Imagine it’s a year or more after your wedding.
And you’re looking through your wedding photos.
There’s one photo which absolutely means the most to you. It grabs your heart.
What is it a photo of?
What’s the most important photo out of all the photos which can be taken at your wedding?
Some say it would be the couple’s first kiss. Others contend it’s got to be the moment the couple first see each other that day. And there are those who say it’s probably their “official” portrait together that’s the most important wedding photo out of the whole entire day.
But are any of these it?
Search the internet for suggested wedding photos and all sorts of ideas come up, covering from the time the couple’s getting dressed to the last moment of their day, in multiple checklists of the 10 , 20, 50 “must have” wedding shots suggested everyone strive to get.
Look at all the wedding blogs and you’d come away with the idea that the most important wedding photos have to be those which show all the cute crafty stuff on top of dinner tables. Or bridal shoes.
But we all know no one years later cracks open their wedding album to reminisce over their table settings. Or shoes.
So I think this is what it is:
Start with the question, “what is you want to remember?” What would that be?
Okay, so you’re going to say “I want to remember… everything.”
So it’s more about wanting to remember.
And why you want to remember something in particular.
Obviously, you want to remember something when there’s a compelling reason to want to remember it.

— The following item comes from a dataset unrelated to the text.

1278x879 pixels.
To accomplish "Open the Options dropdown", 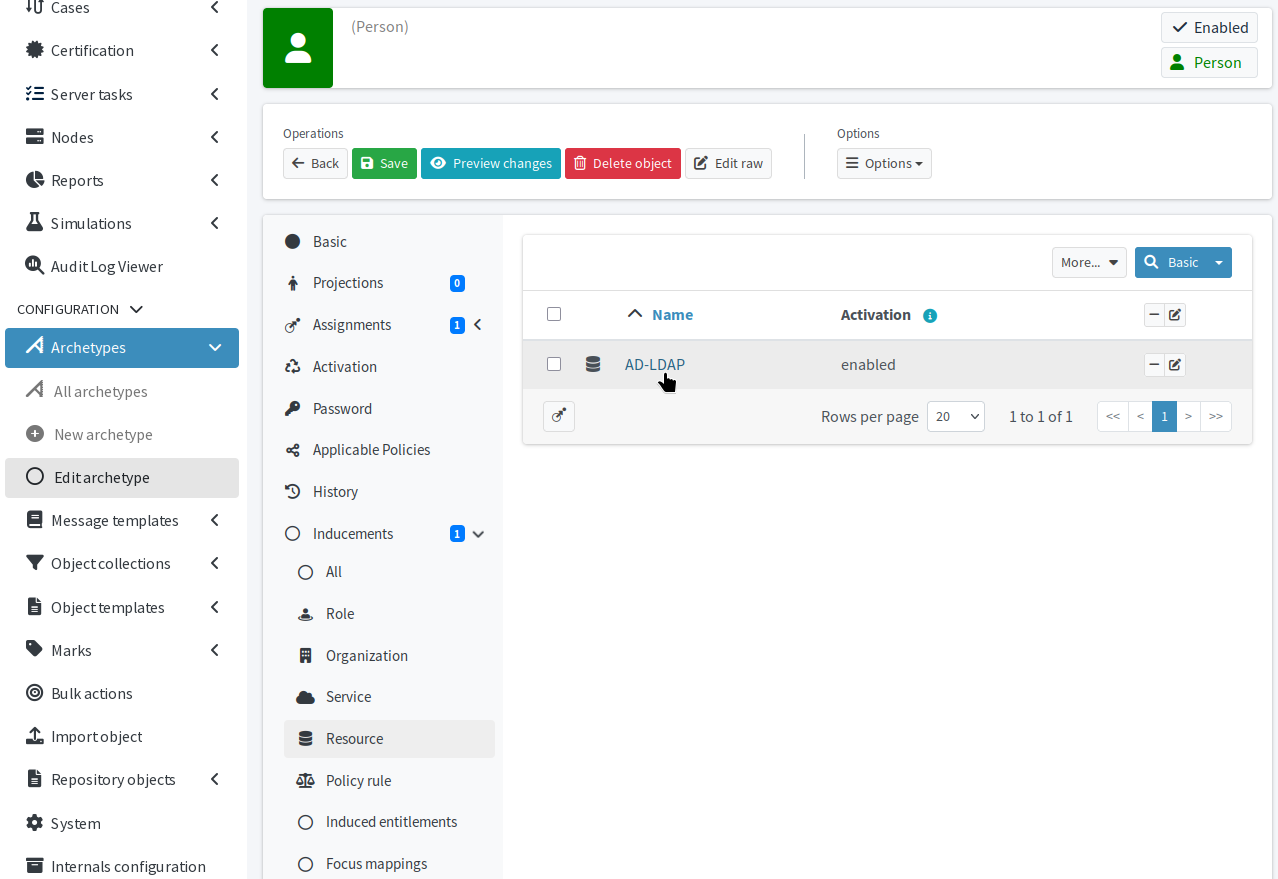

So what’s that reason? What is it which creates those reasons as you go through life, which have you wanting to look back at your wedding album yet again, one more time?
It’s when something happens in your life which beckons you to look back.
And that’s usually when there’s a memory tucked somewhere in that collection of wedding photos, a memory which at the moment you want to retrieve and experience again.
And you need to go back into your memories to fetch it because that moment in time no longer exists. It’s no longer possible. Its absence is felt.
Hey, nothing in life is constant and remains forever. Things change. And when it’s gone, it’s missed.
So it could be you want to see a photo from the wedding day of a child you loved so much, who’s now fully grown or gone away, busy in their career, you don’t see them much anymore. Because things have changed.
Maybe you want to see the face of someone you love again, a parent or a grandparent, a relative or dear friend no longer with us.
You want to see this time in your history when everyone you loved came together to celebrate with you. Feel that day’s joy again, relive your laughter, your tears. When everyone was here.
The most important photo? Well, maybe not so much the shoes or the one with the bride stiffly dipped backwards in front of the fountain…
But the most important photo?
It’s going to change.
It changes as things change for you throughout your life.
What you feel right now is the most important photo from your wedding day will be different than what you feel is the most important photo from your wedding day tomorrow, next year, ten years from now, fifty years from now.
And only for a moment of time until life changes things for you yet again.
Which is why it’s impossible to narrow it down to the one most important photo.
Because so many of them are important. If not important today, then their turn comes soon enough.